When multiple memcgs are available, it's possible to improve the
overall performance under global memory pressure by making better
choices based on generations and tiers. This patch adds a rudimentary
optimization to select memcgs that can drop single-use unmapped clean
pages first, and thus it reduces the chance of going into the aging
path or swapping, which can be costly.

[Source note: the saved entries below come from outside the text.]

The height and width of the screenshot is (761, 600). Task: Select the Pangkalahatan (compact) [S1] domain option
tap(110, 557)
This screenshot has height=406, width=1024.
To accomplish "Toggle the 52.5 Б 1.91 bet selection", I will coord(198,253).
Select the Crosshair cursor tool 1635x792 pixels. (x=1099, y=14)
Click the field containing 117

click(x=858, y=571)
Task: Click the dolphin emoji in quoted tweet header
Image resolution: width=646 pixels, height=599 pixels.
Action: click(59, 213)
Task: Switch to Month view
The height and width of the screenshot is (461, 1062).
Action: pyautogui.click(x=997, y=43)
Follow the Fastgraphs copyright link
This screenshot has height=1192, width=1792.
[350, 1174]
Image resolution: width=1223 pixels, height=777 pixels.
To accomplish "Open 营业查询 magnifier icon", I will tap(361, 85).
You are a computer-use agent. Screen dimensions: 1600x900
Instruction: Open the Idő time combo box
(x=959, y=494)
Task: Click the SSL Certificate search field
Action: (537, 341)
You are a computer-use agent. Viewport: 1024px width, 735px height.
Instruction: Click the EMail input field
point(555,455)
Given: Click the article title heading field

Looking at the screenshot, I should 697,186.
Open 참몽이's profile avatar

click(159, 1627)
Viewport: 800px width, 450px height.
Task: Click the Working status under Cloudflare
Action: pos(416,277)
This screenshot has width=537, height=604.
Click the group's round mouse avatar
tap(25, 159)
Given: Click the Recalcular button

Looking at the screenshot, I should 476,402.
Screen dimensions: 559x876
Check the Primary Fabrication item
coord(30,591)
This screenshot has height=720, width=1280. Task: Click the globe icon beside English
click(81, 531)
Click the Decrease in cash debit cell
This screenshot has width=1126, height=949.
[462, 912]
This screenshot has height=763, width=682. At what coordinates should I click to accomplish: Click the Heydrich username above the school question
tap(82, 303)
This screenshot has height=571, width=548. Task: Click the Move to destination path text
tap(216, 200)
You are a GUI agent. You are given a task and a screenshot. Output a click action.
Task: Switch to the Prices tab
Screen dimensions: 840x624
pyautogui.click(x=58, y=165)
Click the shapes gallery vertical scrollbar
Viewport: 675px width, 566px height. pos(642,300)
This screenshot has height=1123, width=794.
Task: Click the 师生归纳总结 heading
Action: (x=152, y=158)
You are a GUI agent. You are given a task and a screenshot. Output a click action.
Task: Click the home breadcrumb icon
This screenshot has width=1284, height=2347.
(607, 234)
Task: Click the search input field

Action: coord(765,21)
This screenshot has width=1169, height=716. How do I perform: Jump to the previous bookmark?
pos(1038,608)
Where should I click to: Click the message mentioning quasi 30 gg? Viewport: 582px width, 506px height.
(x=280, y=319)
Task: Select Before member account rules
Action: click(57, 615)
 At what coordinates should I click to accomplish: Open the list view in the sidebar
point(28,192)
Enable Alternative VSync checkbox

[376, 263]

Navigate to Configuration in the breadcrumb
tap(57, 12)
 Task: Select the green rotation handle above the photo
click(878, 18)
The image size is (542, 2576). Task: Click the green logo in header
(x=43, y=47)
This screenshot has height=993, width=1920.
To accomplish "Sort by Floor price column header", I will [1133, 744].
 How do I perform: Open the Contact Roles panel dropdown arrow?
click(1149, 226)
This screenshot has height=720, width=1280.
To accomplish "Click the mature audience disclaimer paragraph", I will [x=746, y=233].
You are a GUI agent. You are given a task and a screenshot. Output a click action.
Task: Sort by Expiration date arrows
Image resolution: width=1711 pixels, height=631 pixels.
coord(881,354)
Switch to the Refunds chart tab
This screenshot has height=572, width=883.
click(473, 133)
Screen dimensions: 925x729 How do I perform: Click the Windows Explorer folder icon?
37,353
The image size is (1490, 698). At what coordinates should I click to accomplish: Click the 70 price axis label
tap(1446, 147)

Its goal is to improve the
overall performance when there are mixed types of workloads, e.g.,
heavy anon workload in one memcg and heavy buffered I/O workload in
the other.

Though this optimization can be applied to both kswapd and direct
reclaim, it's only added to kswapd to keep the patchset manageable.
Later improvements will cover the direct reclaim path.

Server benchmark results:
  Mixed workloads:
    fio (buffered I/O): -[28, 30]%
                IOPS         BW
      patch1-7: 3117k        11.9GiB/s
      patch1-8: 2217k        8661MiB/s

    memcached (anon): +[247, 251]%
                Ops/sec      KB/sec
      patch1-7: 563772.35    21900.01
      patch1-8: 1968343.76   76461.24

  Mixed workloads:
    fio (buffered I/O): -[4, 6]%
                IOPS         BW
      5.17-rc2: 2338k        9133MiB/s
      patch1-8: 2217k        8661MiB/s

    memcached (anon): +[524, 530]%
                Ops/sec      KB/sec
      5.17-rc2: 313821.65    12190.55
      patch1-8: 1968343.76   76461.24

  Configurations:
    (changes since patch 5)

    cat combined.sh
    modprobe brd rd_nr=2 rd_size=56623104

    swapoff -a
    mkswap /dev/ram0
    swapon /dev/ram0

    mkfs.ext4 /dev/ram1
    mount -t ext4 /dev/ram1 /mnt

    memtier_benchmark -S /var/run/memcached/memcached.sock \
      -P memcache_binary -n allkeys --key-minimum=1 \
      --key-maximum=50000000 --key-pattern=P:P -c 1 -t 36 \
      --ratio 1:0 --pipeline 8 -d 2000

    fio -name=mglru --numjobs=36 --directory=/mnt --size=1408m \
      --buffered=1 --ioengine=io_uring --iodepth=128 \
      --iodepth_batch_submit=32 --iodepth_batch_complete=32 \
      --rw=randread --random_distribution=random --norandommap \
      --time_based --ramp_time=10m --runtime=90m --group_reporting &
    pid=$!

    sleep 200

    memtier_benchmark -S /var/run/memcached/memcached.sock \
      -P memcache_binary -n allkeys --key-minimum=1 \
      --key-maximum=50000000 --key-pattern=R:R -c 1 -t 36 \
      --ratio 0:1 --pipeline 8 --randomize --distinct-client-seed

    kill -INT $pid
    wait

Client benchmark results:
  no change (CONFIG_MEMCG=n)

Signed-off-by: Yu Zhao <yuzhao@google.com>
Acked-by: Brian Geffon <bgeffon@google.com>
Acked-by: Jan Alexander Steffens (heftig) <heftig@archlinux.org>
Acked-by: Oleksandr Natalenko <oleksandr@natalenko.name>
Acked-by: Steven Barrett <steven@liquorix.net>
Acked-by: Suleiman Souhlal <suleiman@google.com>
Tested-by: Daniel Byrne <djbyrne@mtu.edu>
Tested-by: Donald Carr <d@chaos-reins.com>
Tested-by: Holger Hoffstätte <holger@applied-asynchrony.com>
Tested-by: Konstantin Kharlamov <Hi-Angel@yandex.ru>
Tested-by: Shuang Zhai <szhai2@cs.rochester.edu>
Tested-by: Sofia Trinh <sofia.trinh@edi.works>
---
 mm/vmscan.c | 45 +++++++++++++++++++++++++++++++++++++++++----
 1 file changed, 41 insertions(+), 4 deletions(-)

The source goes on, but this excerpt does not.